▶ ACTIONS TO TAKE
a – In the text on migrant detention and Nazi Germany, list the things that a Department of Justice lawyer argued the federal government need not necessarily provide to detained migrant children.
b – From the text on migrant detention and Nazi Germany, reproduce the passage between "My contention is" and "you really are.", inclusive.

*** SELECTED PASSAGE ***

Downwind

Over the years I’ve taken a ton of crap about my position that there are fundamental and horrifying similarities between the United States post 9/11 and Nazi Germany in 1933 which I usually express in short hand as “Good German”.

My contention is perfectly rational and well supported by evidence. If you find the comparison offensive I invite a little self examination into how “woke” you really are.

Are you going to wait, all “pragmatic” and “electoral victory” like, until they come for you too?

Who will be left to defend you then?

This is the week it became accurate to compare Trump to Hitler
by Lucian K. Truscott IV, Salon
June 29, 2019

This was the week that three children, including two babies, and a woman were found dead near the Rio Grande River in south Texas, apparently overcome by the heat, according to the Washington Post.

This was the week that we learned that a lawyer from the Department of Justice argued in a case before the Court of Appeals for the Ninth Circuit that the federal government, in providing so-called “safe and sanitary” conditions for migrant children being detained, is not necessarily required to provide them with toothbrushes, soap, or even beds.

This was the week that President Trump fired the acting commissioner of Customs and Border Protection and appointed in his place a man by the name of Mark Morgan, a former Fox News contributor and advocate of Trump’s “tough” policy on the border, who made racist comments about migrant children to Tucker Carlson on his show back in January. This followed an all-out purge of the leadership of every single agency involved in immigration or border protection, leaving all of the agencies from Homeland Security on down with acting leaders who have not been confirmed by the Senate.

This was the week that a “controversy” continued over what to call the facilities where the United States government is housing migrant children who have been separated from their parents in filthy, disgusting, unsafe and unhealthy conditions. Last week, Representative Alexandria Ocasio-Cortez called the detention facilities run by the Trump administration “concentration camps” and was immediately attacked by Republicans like Representative Liz Cheney of Wyoming for making light of the Holocaust.

And this was the week that we learned the government is spending $775 per child per day to house migrant children in the temporary tent camps it is running along the border and in southern Florida.

I’ve spent my entire life trying to figure out how the entire nation of Germany, all of its ordinary citizens living in cities and towns and villages across the country, could have stood by while their own government rounded up people and stuck them in hastily built, disgusting concentration camps, and then proceeded to kill them by gas or bullets or starvation or overwork or disease or simple filth and neglect.

This was the week I think I finally understood it. What happened in Nazi Germany didn’t affect their own lives, it happened away from them, it happened to “others,” to people who were not like them, whom they had been conditioned to hate, and it happened at the direction of a leader they admired and revered. And it happened with the overt or tacit approval of their fellow citizens all around them.

*** End of SELECTED PASSAGE ***
*** DATA BELOW ***

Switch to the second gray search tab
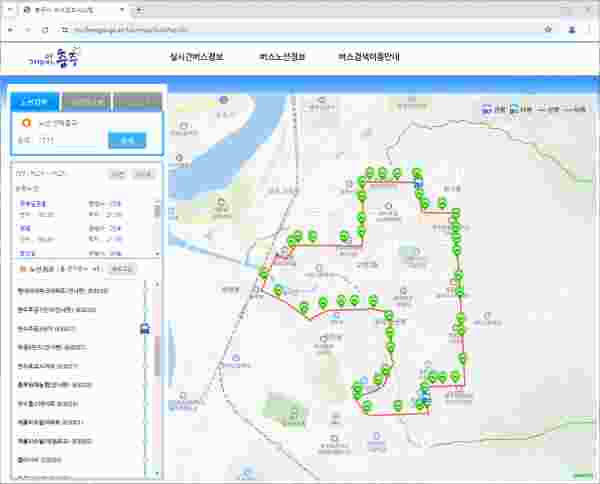Viewport: 600px width, 484px height. [86, 101]
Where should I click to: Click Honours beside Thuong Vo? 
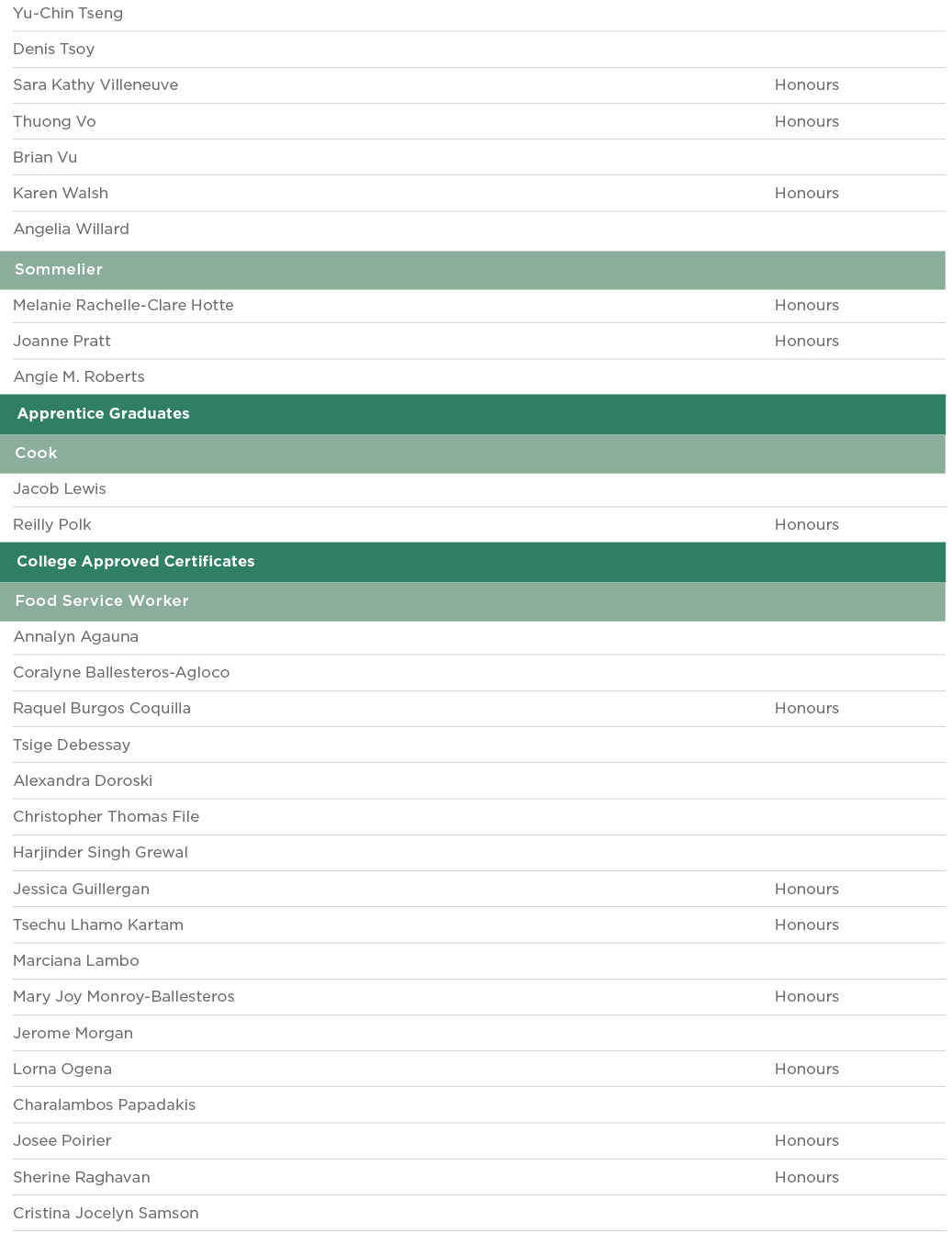(x=806, y=122)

*** End of DATA BELOW ***

▶ YOUR RESPONSES
a –
- toothbrushes
- soap
- beds

b –
My contention is perfectly rational and well supported by evidence. If you find the comparison offensive I invite a little self examination into how “woke” you really are.